### Consignes:
1 - D'après le texte sur Émile Montégut, de quoi l'auteur rapproche-t-il la musique dans son dialogue sur l'influence de cet art ?
2 - Poursuivez le texte sur Émile Montégut et la musique à la suite de sa dernière phrase.

### Texte proposé:

-=-=-

Émile Montégut (1825-1895) nous a laissé une œuvre abondante de notes de voyages, d’esquisses littéraires et esthétiques, une traduction de Shakespeare sans oublier les Mémoires d’un hypocondriaque.
Un dialogue sur l’influence de la musique est riche en réflexions sur cet art que l’auteur rapproche de la prière :
« Pour moi, bien loin de voir dans la musique un piège du diable, j’y verrais plutôt un présent de Dieu ; loin d’y voir un instrument de destruction morale, j’y verrais un des plus puissans instrumens de civilisation qui ait jamais été à l’œuvre en ce monde.
Non, jamais les germes du bien ne furent semés avec plus de prodigalité qu’il ne le sont de nos jours par la musique.
La musique est à notre vie morale ce que l’industrie est à notre vie matérielle.

-=-=-

### Enregistrements conservés:
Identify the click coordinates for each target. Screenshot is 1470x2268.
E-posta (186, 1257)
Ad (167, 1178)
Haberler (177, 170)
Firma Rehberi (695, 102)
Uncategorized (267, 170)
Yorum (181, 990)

-=-=-

### Corrigé:
1 - De la prière.

2 -
Quel que soit l’éclair de joie qui traversera son âme, il se dira : J’ai entrevu des joies plus radieuses dans les mélodies de Rossini ; quelle que soit la douceur qui l’enivre, il se souviendra qu’il en a ressenti une plus grande encore dans les mélodies de Mozart ; quelles que soient les douleurs qu’il éprouvera, il se dira qu’elles ne sont rien à côté des douleurs vers lesquelles a été portée son âme par les symphonies de Beethoven. »
On comprend la souffrance de Montégut entendant son interlocuteur proclamer :
« La musique est le seul des beaux-arts qui soit vraiment corrupteur, et le seul aussi qui soit corrupteur impunément. Aucun autre ne possède cet équivoque privilège que possède la musique de pouvoir faire naître en même temps des pensées nobles et des pensées malsaines. »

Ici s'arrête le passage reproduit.